- Interactive map of the Health Education Campus (HEC) area

General information
- Location: 9501 Euclid Avenue, Cleveland, Ohio, United States
- Coordinates: 41°30′16.6″N 81°37′13.4″W﻿ / ﻿41.504611°N 81.620389°W
- Groundbreaking: 2015
- Completed: 2019
- Owner: Case Western Reserve University Cleveland Clinic

Design and construction
- Architecture firm: Foster + Partners
- Designations: LEED-Gold

= Health Education Campus =

The Health Education Campus (HEC) is located on the campus of the Cleveland Clinic in Cleveland, Ohio, United States at the border of University Circle and Fairfax (Midtown) neighborhoods in the Health-Tech Corridor, built through a collaboration between Case Western Reserve University and the Cleveland Clinic.
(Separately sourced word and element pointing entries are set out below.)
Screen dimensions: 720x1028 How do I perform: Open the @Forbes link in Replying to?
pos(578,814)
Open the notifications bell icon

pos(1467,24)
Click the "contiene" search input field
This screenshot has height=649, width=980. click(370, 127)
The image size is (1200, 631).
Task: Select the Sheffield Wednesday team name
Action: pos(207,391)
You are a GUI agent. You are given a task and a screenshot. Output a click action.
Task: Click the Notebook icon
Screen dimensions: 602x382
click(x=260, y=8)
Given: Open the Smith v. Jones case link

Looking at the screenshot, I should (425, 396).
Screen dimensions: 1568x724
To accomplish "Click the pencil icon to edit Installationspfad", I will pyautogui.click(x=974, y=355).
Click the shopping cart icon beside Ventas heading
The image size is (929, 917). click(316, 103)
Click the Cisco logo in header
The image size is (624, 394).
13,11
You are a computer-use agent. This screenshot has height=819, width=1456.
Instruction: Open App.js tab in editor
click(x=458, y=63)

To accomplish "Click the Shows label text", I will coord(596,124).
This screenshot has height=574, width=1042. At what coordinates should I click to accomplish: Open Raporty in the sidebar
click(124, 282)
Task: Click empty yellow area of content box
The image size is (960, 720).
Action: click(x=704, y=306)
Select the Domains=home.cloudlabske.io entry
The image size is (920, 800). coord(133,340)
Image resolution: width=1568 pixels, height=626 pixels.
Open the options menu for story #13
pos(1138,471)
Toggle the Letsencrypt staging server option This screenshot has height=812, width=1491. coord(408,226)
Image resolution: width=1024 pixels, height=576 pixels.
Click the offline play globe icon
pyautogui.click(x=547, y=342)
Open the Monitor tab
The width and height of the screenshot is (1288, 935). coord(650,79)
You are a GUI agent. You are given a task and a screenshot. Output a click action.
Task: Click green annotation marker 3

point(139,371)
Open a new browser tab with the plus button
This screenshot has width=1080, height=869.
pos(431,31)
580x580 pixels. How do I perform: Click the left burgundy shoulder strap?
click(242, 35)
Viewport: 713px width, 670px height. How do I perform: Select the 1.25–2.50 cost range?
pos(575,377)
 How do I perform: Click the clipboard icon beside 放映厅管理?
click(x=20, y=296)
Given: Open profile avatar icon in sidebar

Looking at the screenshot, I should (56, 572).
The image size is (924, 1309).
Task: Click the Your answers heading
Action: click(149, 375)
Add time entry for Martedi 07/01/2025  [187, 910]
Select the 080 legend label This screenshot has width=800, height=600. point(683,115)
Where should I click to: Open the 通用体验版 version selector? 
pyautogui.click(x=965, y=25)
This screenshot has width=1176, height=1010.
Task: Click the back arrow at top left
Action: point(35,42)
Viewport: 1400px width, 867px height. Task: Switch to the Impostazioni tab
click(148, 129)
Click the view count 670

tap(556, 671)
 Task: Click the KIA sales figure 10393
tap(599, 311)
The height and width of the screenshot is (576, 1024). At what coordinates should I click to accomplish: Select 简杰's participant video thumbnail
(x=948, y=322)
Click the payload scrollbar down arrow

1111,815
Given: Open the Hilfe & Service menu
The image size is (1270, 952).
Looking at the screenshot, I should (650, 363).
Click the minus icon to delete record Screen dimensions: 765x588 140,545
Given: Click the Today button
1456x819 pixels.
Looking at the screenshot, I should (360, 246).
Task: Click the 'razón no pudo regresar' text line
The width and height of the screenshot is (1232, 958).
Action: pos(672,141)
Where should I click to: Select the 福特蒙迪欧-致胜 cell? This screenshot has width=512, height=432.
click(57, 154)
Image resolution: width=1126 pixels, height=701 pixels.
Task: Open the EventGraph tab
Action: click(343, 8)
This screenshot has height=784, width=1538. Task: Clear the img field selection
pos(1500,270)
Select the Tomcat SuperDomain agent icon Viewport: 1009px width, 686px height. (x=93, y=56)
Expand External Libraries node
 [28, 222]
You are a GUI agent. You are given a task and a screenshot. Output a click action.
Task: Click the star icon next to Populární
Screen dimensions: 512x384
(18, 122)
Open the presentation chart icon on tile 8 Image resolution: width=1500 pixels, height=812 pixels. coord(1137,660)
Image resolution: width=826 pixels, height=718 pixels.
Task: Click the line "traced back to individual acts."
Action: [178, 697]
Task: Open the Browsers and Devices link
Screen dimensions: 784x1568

==History and architecture==
Opened in 2019, the campus consists of two buildings, the Sheila and Eric Samson Pavilion and the Dental Clinic, constructed at a combined price tag of $515 million. The 477,000-square-foot Samson Pavilion was designed by Norman Foster, Baron Foster of Thames Bank of Foster + Partners in London, United Kingdom and earned a LEED-Gold certification.

==Education==
The campus hosts CWRU medical, dental, nursing, and physician assistant education programs, with the intent of fostering interprofessional health professions education. Previously, most of these programs had previously held classes on the campus of CWRU and University Hospitals Cleveland Medical Center. The move, announced in 2013, was a major contributing factor for University Hospitals to shift its name from University Hospitals Case Medical Center to University Hospitals Cleveland Medical Center in 2016, as well as renegotiate its affiliation agreement with CWRU that same year. Schools with classes at the HEC include:
- Case Western Reserve School of Medicine
- Case Western Reserve School of Dental Medicine
- Cleveland Clinic Lerner College of Medicine (CCLCM)
- Frances Payne Bolton School of Nursing
- Mandel School of Applied Social Sciences

== Non-education uses ==
During the COVID-19 pandemic, the HEC was converted into "Hope Hospital" with 327 low-acuity beds in case of a medical surge. However, the space was never needed for surge capacity, so in July 2020, the temporary hospital was de-constructed so fall classes could resume in the building.

On September 29, 2020, the Samson Pavilion hosted the first of the 2020 Presidential Debates between Donald Trump and Joe Biden, moderated by Chris Wallace. The first presidential debate was originally going to be hosted at the University of Notre Dame, which later withdrew over safety concerns related to the COVID-19 pandemic.